Para este grupo, Temer foi um acidente de percurso. Poderá
ser mantido ou não. Se for mantido, é este grupo que ai redesenhar, com a Globo
e arredores, mais a Fiesp e suas contribuições, o futuro do Brasil. Não vai
haver complacência com relação às esquerdas.
Para este núcleo duro nada pior do que alguma forma de
consulta popular. O ideal seria já em 2017 votar uma emenda parlamentarista e
algo como uma eleição indireta para a Presidência da República.

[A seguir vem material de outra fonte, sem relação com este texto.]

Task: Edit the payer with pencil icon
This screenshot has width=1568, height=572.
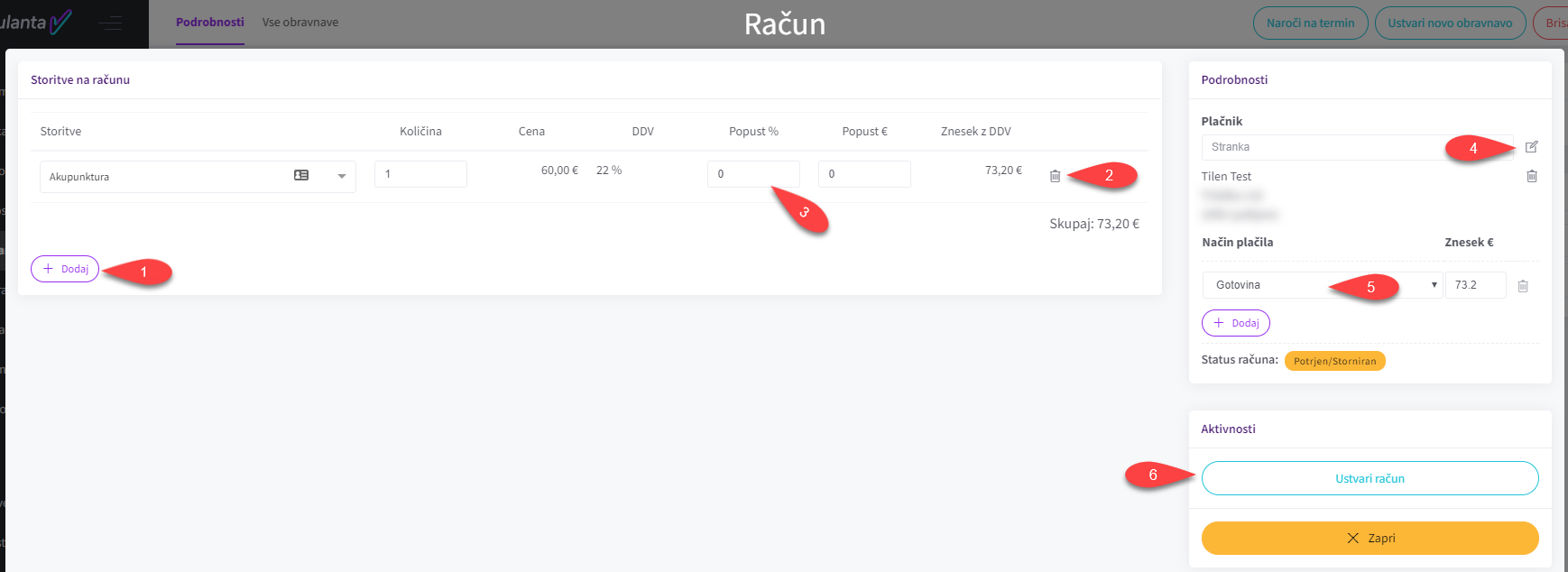Action: [x=1531, y=147]
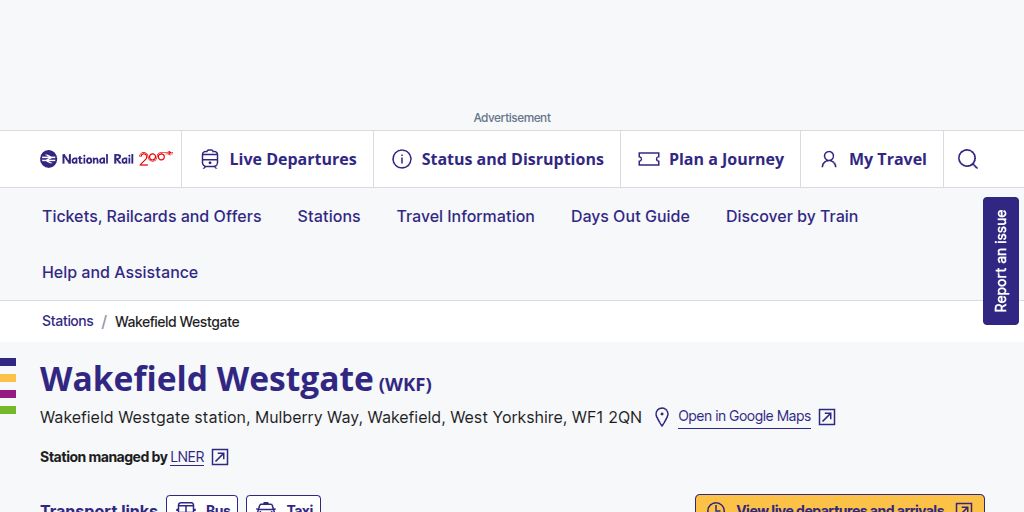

Mas diante deste quadro, as esquerdas estão agora empenhadas
numa discussão interna. O curioso é que para algumas delas a consulta popular
parece tão ameaçadora quanto para o núcleo duro do golpe. Preferem enfrentar um
governo Temer - ou outro dele emanado - ilegítimo - do que correr o risco de
ver um governo Dilma retornar, mesmo que para comandar uma eleição antecipada.
O plebiscito parece uma ameaça: podemos perder! Sim, podemos perder, mas eu
diria que nesta altura é a única arma institucional que temos para se contrapor
a avalanche do núcleo duro do golpe. Além de que, parece, somente ele poderia
abrir uma possível porta para a derrota do impeachment no Senado. Sem este
apoio institucional, iremos de manifestação em manifestação até a perda de
fôlego. E aí a direita realmente reinará. Com ou sem seus trouxinhas a
tiracolo, pois eles terão se tornado dispensáveis.
Não vejo saída sem o plebiscito. Só entrada, mais uma e de
vez, num longo túnel chamado golpe. Trata-se aqui de ganhar a vida e a batalha.